Lo que sin duda cambió con el gobierno del presidente López Obrador es la composición de la coalición política que lo sustenta, de la cual se deriva una manera distinta de hacer política y de decidir la asignación de presupuestos y prioridades. Ese cambio ha sido muy pronunciado, sobre todo porque ha venido acompañado de la eliminación (real o virtual) de instituciones que se habían constituido para (supuestamente) acotar el poder de la presidencia.
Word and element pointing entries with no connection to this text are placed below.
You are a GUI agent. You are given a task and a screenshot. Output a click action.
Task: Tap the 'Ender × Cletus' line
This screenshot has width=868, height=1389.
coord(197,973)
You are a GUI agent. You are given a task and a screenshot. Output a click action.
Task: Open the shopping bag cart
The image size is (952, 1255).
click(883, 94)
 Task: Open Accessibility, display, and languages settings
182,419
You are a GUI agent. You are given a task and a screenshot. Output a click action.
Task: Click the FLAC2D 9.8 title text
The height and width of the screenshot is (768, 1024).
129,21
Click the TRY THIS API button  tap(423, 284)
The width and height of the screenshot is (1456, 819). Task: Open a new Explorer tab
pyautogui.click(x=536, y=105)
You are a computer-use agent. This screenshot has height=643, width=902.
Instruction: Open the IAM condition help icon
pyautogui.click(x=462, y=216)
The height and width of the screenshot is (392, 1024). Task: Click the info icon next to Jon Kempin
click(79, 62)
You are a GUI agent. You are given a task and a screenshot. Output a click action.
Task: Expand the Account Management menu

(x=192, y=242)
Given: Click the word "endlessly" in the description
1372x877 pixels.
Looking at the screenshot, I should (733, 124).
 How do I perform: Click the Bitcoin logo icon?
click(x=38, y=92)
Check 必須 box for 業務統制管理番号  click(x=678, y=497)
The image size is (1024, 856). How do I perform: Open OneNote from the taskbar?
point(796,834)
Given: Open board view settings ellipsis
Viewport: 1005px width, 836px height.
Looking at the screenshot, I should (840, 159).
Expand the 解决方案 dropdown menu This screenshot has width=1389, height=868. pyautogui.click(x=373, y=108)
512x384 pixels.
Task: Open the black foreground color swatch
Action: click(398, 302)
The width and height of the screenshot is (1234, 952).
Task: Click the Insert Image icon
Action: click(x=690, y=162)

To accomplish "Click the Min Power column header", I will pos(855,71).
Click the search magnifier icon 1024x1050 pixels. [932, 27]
Sin embargo, si uno analiza el ejercicio cotidiano del poder que caracteriza a la actual administración, éste no es muy distinto al de sus predecesores: aunque no se menciona el término, el uso de las otrora denominadas facultades “metaconstitucionales” de la presidencia es cotidiano (de hecho, mucho mayor al pasado reciente); la exigencia de lealtades por encima de cualquier otro valor es ubicua; la discrecionalidad (y, por lo tanto, arbitrariedad) en el actuar gubernamental es superior a cualquier cosa vista desde los 80; y la construcción de clientelas con dinero público es clave, al igual que la impunidad absoluta para los cercanos a la administración.
Si por cambio de régimen se entiende no la definición de Morlino sino la recreación de las formas gubernamentales de hace medio siglo, los mexicanos estamos experimentando es una regresión en materia democrática en un país donde la democracia nunca cuajó más allá de lo electoral (por fundamental que eso sea). El ejercicio unipersonal del poder no constituye un nuevo régimen, sino la recreación del viejo que, en realidad, nunca se fue. Se trata, a final de cuentas, de la misma gata pero revolcada.
El problema del intento por recrear el viejo sistema político no radica en su inviabilidad (como se puede observar en los pésimos resultados económicos y de salud, por citar dos obvios), sino en su incompatibilidad con el siglo XXI. El viejo sistema funcionó porque empataba con un momento del mundo en que los gobiernos eran todopoderosos; en el mundo digital del siglo XXI dominan los mercados, la integración de líneas de producción y las decisiones de individuos. A uno puede gustarle o disgustarle esto, pero el choque entre estos dos factores –el nuevo-viejo sistema político y la forma de funcionar de la economía en el siglo XXI– explica cabalmente el estancamiento que hoy vivimos. Y no hay razones para anticipar que esto mejore después de la crisis sanitaria actual.